How can I find the heat rate in a cylinder which has two temperatures?

Jun 2017
399
6
Lima, Peru
The problem is as follows:

A coaxial cylinder has an interior radius $r_{1}$ and a temperature $T_{1}$ and a external radius $r_{2}$ and a temperature $T_{2}$ and has a height $h$. Assuming the thermal conductivity is $k$. Find the heat rate which is flowing radially.

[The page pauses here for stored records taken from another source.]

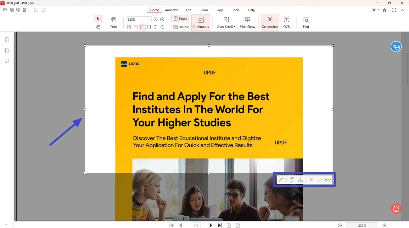The image size is (409, 228).
Task: Open the appearance theme dropdown
Action: point(374,10)
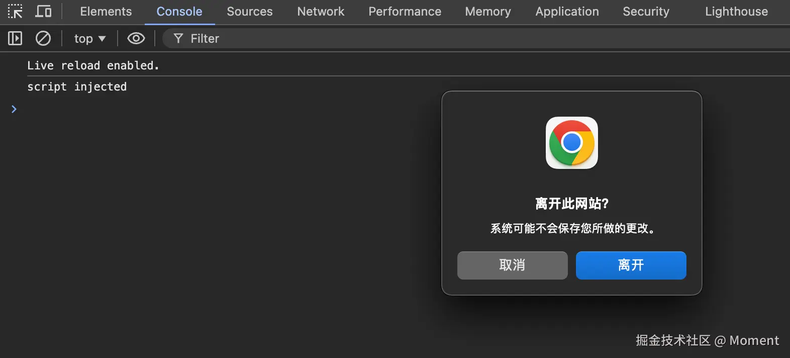This screenshot has height=358, width=790.
Task: Show the console sidebar panel icon
Action: (x=15, y=38)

The alternatives given are as follows:

$\begin{array}{ll}
1.&2\pi kh\frac{T_2-T_1}{\ln\frac{r_1}{r_2}}\\
2.&2\pi kh^2\frac{T_1-T_2}{r_2-r_1}\\
3.&2\pi kh\frac{T_1-T_2}{\ln\frac{r_2}{r_1}}\\
4.&2\pi kh^2\frac{T_2-T_1}{r_2-r_1}\\
5.&2\pi kh\frac{T_2-T_1}{\ln{r_2}{r_1}}\\
\end{array}$

I'm not exactly how to handle the integration for this problem. I'm assuming that the intended principle for this problem will be given by:

The Fourier's law is:

$q=-k A \frac{dT}{dx}$

Hence the area in the coaxial cylinder will be:

$A=(\pi r_2^2-\pi r_1^2)=\pi(r_2^2-r_1^2)$

$q=-k \pi(r_2^2-r_1^2) \frac{dT}{dx}$

I'm assuming that the integration is between $T_1$ and $T_2$ but I don't know how to assemble the Fourier Biot equation to adequately integrate it. Can someone help me here?. Since I dont know how this process is happening. Can someone include some sort of sketch or diagram to see how is the direction of the heat flowing?. As I don't understand how is the heat being integrated here.